== EXERCISE A ==
In the forum thread on ReScript typing errors, what does the semicolon act as in OCaml?
== EXERCISE B ==
Write the next post in the forum thread on ReScript typing errors, picking up after its final message.

== SELECTED TEXT ==
* START *
[Beginner-Help] Typing & Confusing Errors

bhoot · November 22, 2022, 4:16pm

Is there any other ways around it in regards to the external to get past that?

Basically, what you discovered (typing return value as unit) and what @fham suggested (multiple bindings).

Though I personally would stick to the correct return type in the binding, and ignore the returned value if I am not using it. So, if cd does return string, then

// binding
external cd: string => string = "cd"

// usage
let _ = cd(dir)

DanDan · November 22, 2022, 4:37pm

Most languages I use (ruby, js, scala, erlang/elixir, lisp), all tend to return the last expression, but don’t expect that side effects consume the values of the intermediate expressions. even in ocaml, you’re looking at in to chain the local scope bindings here… It’s just that it’s a silly trip-up here that I wasn’t expecting because I didn’t see any notation in the documentation, specifically because I was out here rewriting typescript into rescript.

It’s a nice guarantee that we’re not using the values, but also it’s ugly as hell imo .

fham · November 22, 2022, 5:07pm

It is exactly the same as in OCaml.

If you literally translate your example, it would look like this:

let cloneInTemp (temp : string) =
  let _ = cd temp in
  exec ("git clone git@github.com:myorg/myrepo.git")

OCaml playground link

EDIT: Sorry, the OCaml playground link does not work for some reason, it leads to the vanilla playground

bhoot · November 22, 2022, 5:08pm

OCaml would force you to do the same thing. So, in

(* OCaml code *)
let cloneInTemp temp = 
  let x = cd temp in
  exec "git clone git@github.com:myorg/myrepo.git"

you are still binding the return value. The alternatives

(* OCaml code *)
let cloneInTemp temp = 
  let _ = cd temp in
  exec "git clone git@github.com:myorg/myrepo.git"

(* OCaml code *)
let cloneInTemp temp = 
  (* cd temp; *) (* The commented expression is incorrect: https://forum.rescript-lang.org/t/beginner-help-typing-confusing-errors/3962/10 *)
  cd temp |> ignore;
  exec "git clone git@github.com:myorg/myrepo.git"

still make you choose to ignore the return value.

It’s just that it’s a silly trip-up here that I wasn’t expecting because I didn’t see any notation in the documentation, specifically because I was out here rewriting typescript into rescript.

Agreed. The error looks cryptic without the pre-requisite knowledge.

It’s a nice guarantee that we’re not using the values, but also it’s ugly as hell imo

While ugly is subjective, all I can say is that you will get used to it. If you see it as a con, then it will look like a small trade-off against all the advantages of ReScript.

Ryan · November 22, 2022, 5:23pm

Just to note, cd temp; (with the semicolon) ~~won’t work~~ gives a warning in OCaml. ; is an expression separator, but your cd is returning string not unit. So it is trying to put a non-unit type expression on the left-hand side of a sequence, which won’t work.

You would still need to ignore it if you want to use the semicolon: cd temp |> ignore; or ignore @@ cd temp; (or like you do with let _ = blah in ...).

Edit: see below, but it gives a compiler warning, which can be treating as an error in certain situations.
* END *
== DATA PROVIDED ==
* START *
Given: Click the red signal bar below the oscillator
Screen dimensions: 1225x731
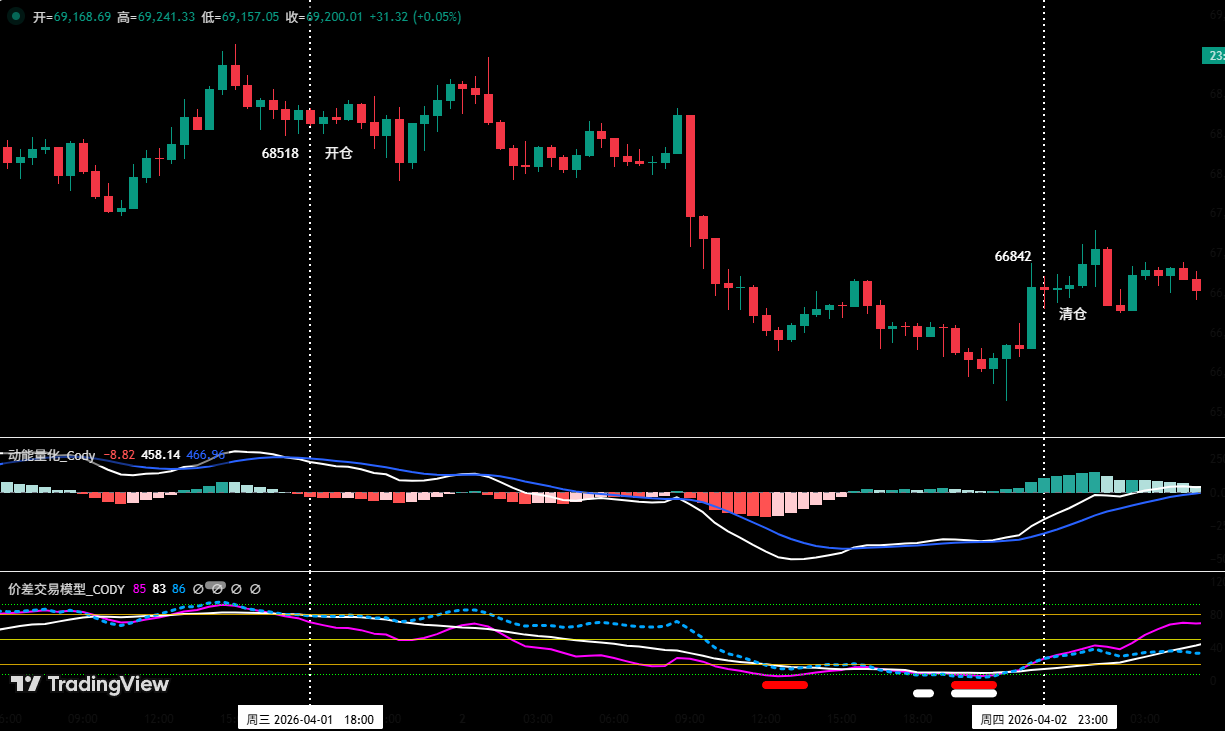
* END *
== RESPONSE A ==
An expression separator.

== RESPONSE B ==
bhoot · November 22, 2022, 5:26pm

True. My bad. I forgot the semantics.

Ryan · November 22, 2022, 5:44pm

Actually, you were correct, you can use the semicolon with a non-unit returning function like you show. It isn’t an error, rather a warning (warning 10), but dune, the build system, promotes warnings to errors in certain profiles.

Ryan · November 22, 2022, 7:03pm

Here’s where you are going wrong I think. cd(temp) and exec(...) are expressions, not statements.

Let me just write it like this so it’s clear:

let someValue = {
  expression1
  expression2
  expression3
}

In that let-binding, there is a scope delimited with {}. In that scope there is a sequence of three expressions, expression1, expression2, and expression3. And in a sequence of expressions, they are evaluated in order and the value of the final expression is returned (docs, in OCaml, but there if you need it). Note that the expression sequencing is implicit, meaning that you don’t use an expression separator to separate them as in OCaml, so you need the brackets to define the scope of the expression as a whole.

In ReScript there are certain rules you have to follow when sequencing multiple expressions like that. Any expression on the left hand side of a sequence must evaluate to unit. That means in the above example, expression1, and expression2 must have a value of unit, whereas expression3 can be any value. Note that the value of the expression sequence is the last expression in the sequence (thus that mention in the docs about the value of the last expression is implicitly returned in a block/scope).

I actually don’t think it’s a silly trip up on your part…unless you’re coming from OCaml, I don’t think it’s obvious those rules about sequencing. And unless you dig through ReScript compiler github issues, even if you know how expression sequencing works in OCaml, you may not realize that ReScript is more strict with what it allows.

I also couldn’t find this in the docs anywhere, but here are some quotes/links from ReScript compiler github issues:

In general the typing rules are more strict expr1; expr2, the expr1 is expected to have type unit

(link)

in recent releases we already do a strict check over sequences of expressions: e0 ; e1, it will assume e0 to have type unit

(link)

In OCaml, if the value of an expression on the left-hand side of a sequence is not unit, it will be a warning (warning 10), and as far as I can tell, this was the case in older versions of Bucklescript too (see here). However, now in ReScript, it is always an error (link).

So back to your example.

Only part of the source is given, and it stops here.